Extracted records:
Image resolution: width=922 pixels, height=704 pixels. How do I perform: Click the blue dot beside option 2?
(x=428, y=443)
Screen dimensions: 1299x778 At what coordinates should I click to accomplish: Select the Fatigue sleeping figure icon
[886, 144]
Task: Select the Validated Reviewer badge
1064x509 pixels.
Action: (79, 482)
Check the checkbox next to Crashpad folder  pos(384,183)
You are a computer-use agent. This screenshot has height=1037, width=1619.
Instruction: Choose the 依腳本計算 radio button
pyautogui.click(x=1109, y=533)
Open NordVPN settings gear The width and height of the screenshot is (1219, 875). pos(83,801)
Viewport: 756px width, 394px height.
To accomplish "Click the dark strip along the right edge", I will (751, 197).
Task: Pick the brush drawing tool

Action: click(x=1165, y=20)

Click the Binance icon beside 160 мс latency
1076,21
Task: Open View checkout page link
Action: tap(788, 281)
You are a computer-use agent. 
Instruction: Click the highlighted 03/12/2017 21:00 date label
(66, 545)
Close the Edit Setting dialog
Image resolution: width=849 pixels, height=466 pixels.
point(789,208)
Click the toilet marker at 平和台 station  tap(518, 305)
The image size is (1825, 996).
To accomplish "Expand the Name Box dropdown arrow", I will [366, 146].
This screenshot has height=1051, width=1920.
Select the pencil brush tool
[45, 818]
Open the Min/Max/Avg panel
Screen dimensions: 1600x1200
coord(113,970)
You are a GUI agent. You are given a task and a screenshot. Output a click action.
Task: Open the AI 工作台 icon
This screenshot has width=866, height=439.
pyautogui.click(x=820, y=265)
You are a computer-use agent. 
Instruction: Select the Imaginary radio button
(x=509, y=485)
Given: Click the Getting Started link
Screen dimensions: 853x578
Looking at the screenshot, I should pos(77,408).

What to do:
Write out exactly the lines above between the line with "Image resolution: width=849" and the line with "This screenshot has height=1051, width=1920.", inclusive, and nothing beyond them.

Expected output:
Image resolution: width=849 pixels, height=466 pixels.
point(789,208)
Click the toilet marker at 平和台 station  tap(518, 305)
The image size is (1825, 996).
To accomplish "Expand the Name Box dropdown arrow", I will [366, 146].
This screenshot has height=1051, width=1920.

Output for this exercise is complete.